AIM OF THE TASK: Leave every image out, and print the remaining lines below exactly.

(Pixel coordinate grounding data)

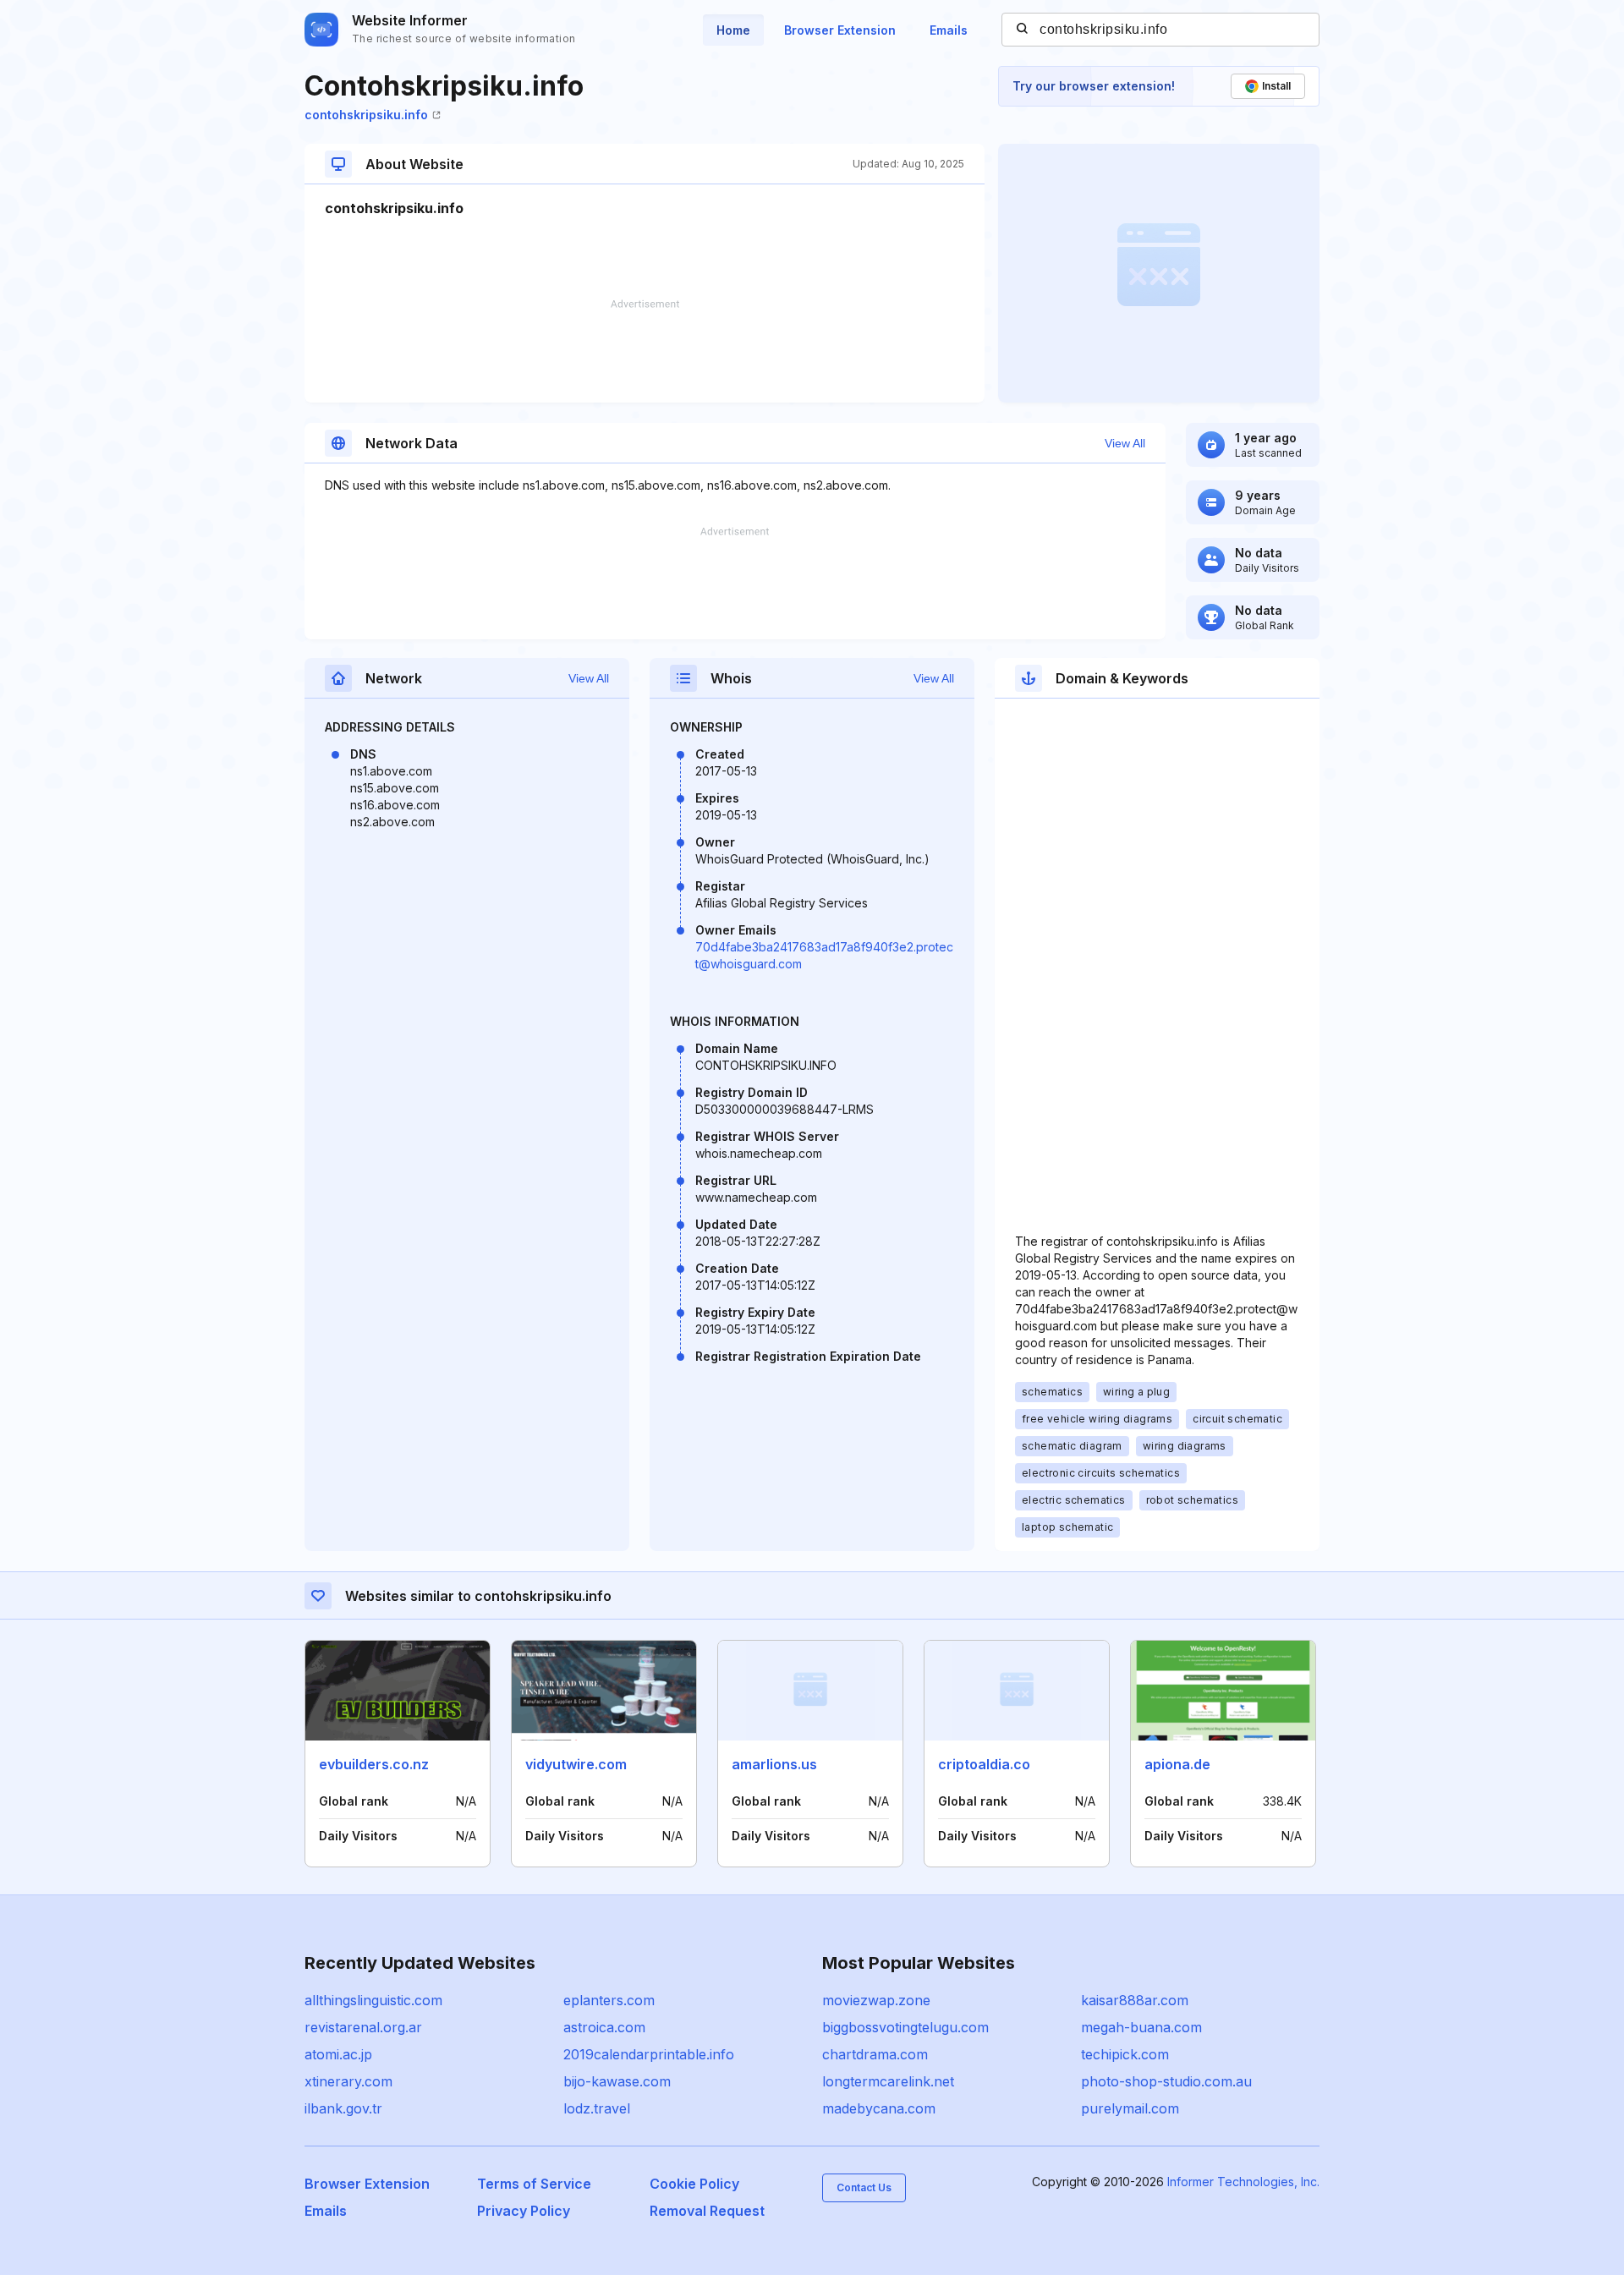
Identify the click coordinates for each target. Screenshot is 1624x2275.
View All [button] (1125, 443)
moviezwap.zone (876, 2000)
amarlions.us (774, 1764)
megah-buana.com (1141, 2027)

RESULT:
Identify the click coordinates for each target. Screenshot is 1624x2275.
View All [button] (1125, 443)
moviezwap.zone (876, 2000)
amarlions.us (774, 1764)
megah-buana.com (1141, 2027)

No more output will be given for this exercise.